Australia: Foreign Arbitration Agreements in Australian Voyage Charterparties No Longer Void - Recent Appeal Overturns 2012 Case


Published: 25 September 2013

Information received with thanks from Norton White, Sydney, Australia

In June 2012, a single Judge of the Federal Court of Australia held that foreign arbitration agreements in voyage charterparties for the carriage of goods from Australia were void and unenforceable. On 18 September 2013, a three panel bench of the Full Court overturned that decision. The result is that Australian courts will recognise and enforce foreign arbitration agreements in voyage charterparties, indeed, in all forms of charterparty.

The 2012 Decision

A discussion of the 2012 decision can be found in our Newsflash of August 2012. In summary, it concerned a voyage charterparty for the carriage of coal from Hay Point, Queensland, to Ningbo and Jiangyin, China. A dispute arose under the charterparty in relation to demurrage. The charterparty contained an English law and London arbitration clause. The foreign disponent owners commenced London arbitration and obtained an award for US$824,663.18. The disponent owner sought to register and enforce the arbitration award against the Australian charterer in Australia. The Australian charterer successfully challenged the recognition and enforcement of the award.

The Australian charterer referred to section 11 of the Australian Carriage of Goods by Sea Act ("Australian COGSA"), which provides that any clause which purports to limit or oust the jurisdiction of an Australian court over a "sea carriage document relating to the carriage of goods from any place in Australia to any place outside Australia" is void and of no effect.
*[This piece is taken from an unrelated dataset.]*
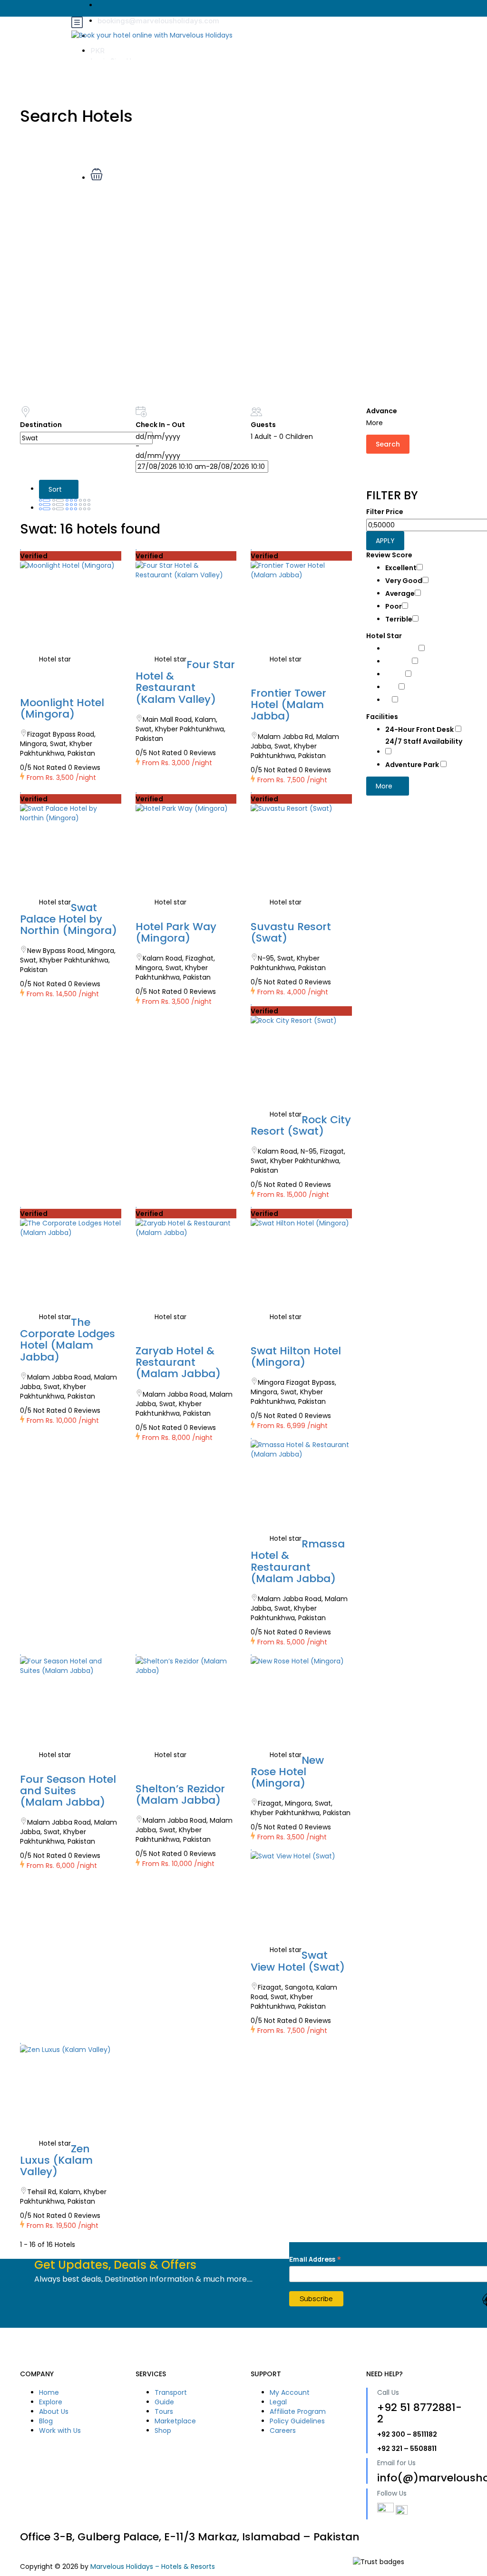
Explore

The voyage charterparty related to a carriage of goods from Australia to a place outside Australia. The question for determination was whether the voyage charterparty was a 'sea carriage document' and therefore caught by the prohibition on foreign arbitration. A 'sea carriage document' is defined to include a document "that either contains or evidences a contract of carriage of goods by sea". The trial judge held that a voyage charterparty, as distinct from a time or demise charterparty, provided for the carriage of specific goods on a specific voyage and therefore satisfied this definition. This was despite the fact that the Australian COGSA also provided that it does "not apply to the carriage of goods by sea under a charterparty unless a sea carriage document is issued for the carriage" and the general distinction drawn between contracts for the carriage of goods (i.e. bill of lading type arrangements) and charterparties.

The Appeal

The Full Court overturned the trial decision, noting that:

"The purpose of s 11 of COGSA is to protect, as part of a regime of marine cargo liability within the object of s 3, the interests of Australian shippers and consignees from being forced contractually to litigate or arbitrate outside Australia [under a contract of carriage of goods by sea]. That purpose does not extend to protection of charterers or shipowners from the consequences of enforcement of their freely negotiated charterparties subjecting them to the well recognised and usual mechanism of international arbitration in their chosen venue."


Foreign arbitration agreements contained in charterparties, in whatever form, are enforceable under Australian law. Indeed, recent decisions of our highest courts, including this decision, demonstrate an increasing level of support for international arbitration. The brief period of uncertainty in 2012 is now resolved and the general distinction between charterparties and contracts of carriage of goods (i.e. bill of lading type arrangements) is now reaffirmed. However, Australian law still prohibits and will not recognise foreign arbitration agreements in bills of lading for the carriage of goods from or to Australia.